Campaigners say the Treasury has allowed RBS to continue with harmful business activities

Pressure groups take Treasury to court for second time in a year over failure to assess the environmental and human rights impact of RBS

The UK Government's £25 billion cash injection into Royal Bank of Scotland (RBS) is being challenged by three pressure groups because it failed to take into account the bank’s harmful projects.

It is the second legal action brought by pressure groups who claim that public money has been used to fund projects that involve environmental and human rights violations. 

The World Development Movement, PLATFORM and People & Planet first launched legal action in June last year over the initial bail-out of what campaigners have called ‘the dirtiest bank in the UK’.

However the judge refused to proceed to a judicial review, upholding the Treasury’s argument that the bank should be run in a ‘commercial’ manner.

Bad investments

This latest legal challenge involves the Treasury’s failure to properly assess the harmful activities of RBS before injecting £25 billion into the bank in November. 

Having previously said that imposing wider Government policy objectives would be inappropriate, the Treasury payment to RBS under the Asset Protection Scheme imposed conditions limiting staff bonuses and increasing lending to households and businesses.

However, it did not set any environmental or human rights standards for the bank’s activities. 

Tar sands

In December, the Ecologist reported that during the last year, RBS has invested in tar sands extraction in Canada, an opencast coalmine in Bangladesh, and oil exploration in war-torn central Africa.

In March 2009, RBS was part of a consortium of banks that lent £1.4 billion to Irish Company Tullow Oil to explore and extract oil on the border between Uganda and Democratic Republic of Congo (DRC), an area which has seen fierce fighting between rival armies and militias who are competing for access to oil.

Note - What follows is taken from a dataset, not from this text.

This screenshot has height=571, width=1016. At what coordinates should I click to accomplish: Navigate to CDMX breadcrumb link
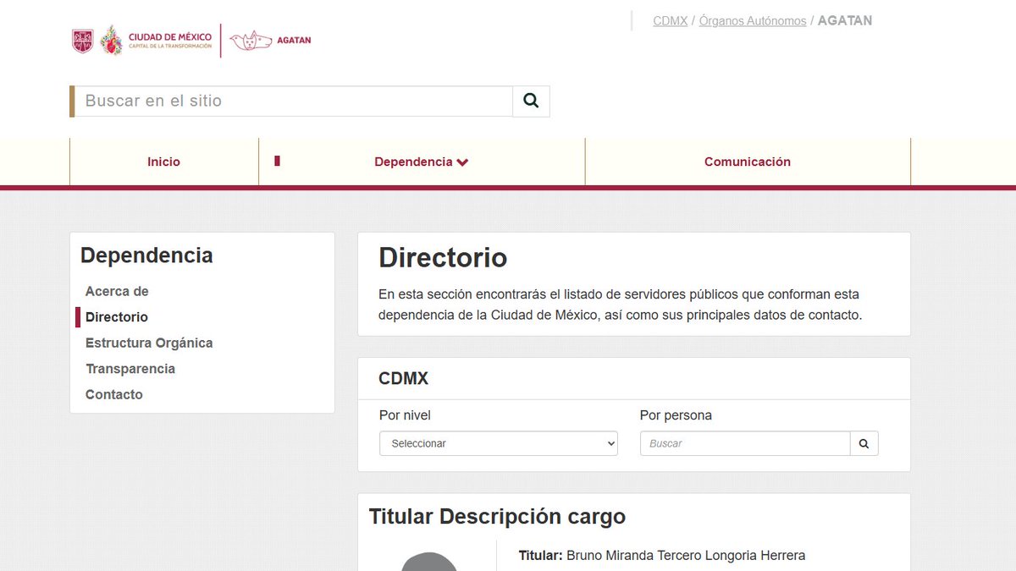(669, 20)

According to Mel Evans, campaigner at Platform:
‘RBS is continuing to channel public money into projects around the world that impact communities, ecosystems and the climate – the Treasury demonstrated that it is within its power to prevent this, which is exactly what we are calling on them to do.’

Environmental assessment

The Treasury agreed that the cash injection required a ‘Greenbook Assessment’ of environmental and social impacts of RBS activities but lawyers have said the assessment that took place was inadequate. 

‘The assessment completed by the Treasury fails completely to comply with the mandatory requirements of its own guidance and its failure to apply a consistent policy by insisting on control over the payment of bonuses but not over the lending to climate change and human rights damaging projects is unlawful,’ said Rosa Curling of Leigh Day & Co Solicitors.

The Treasury has 21 days to respond to the pressure groups’ application to the High Court.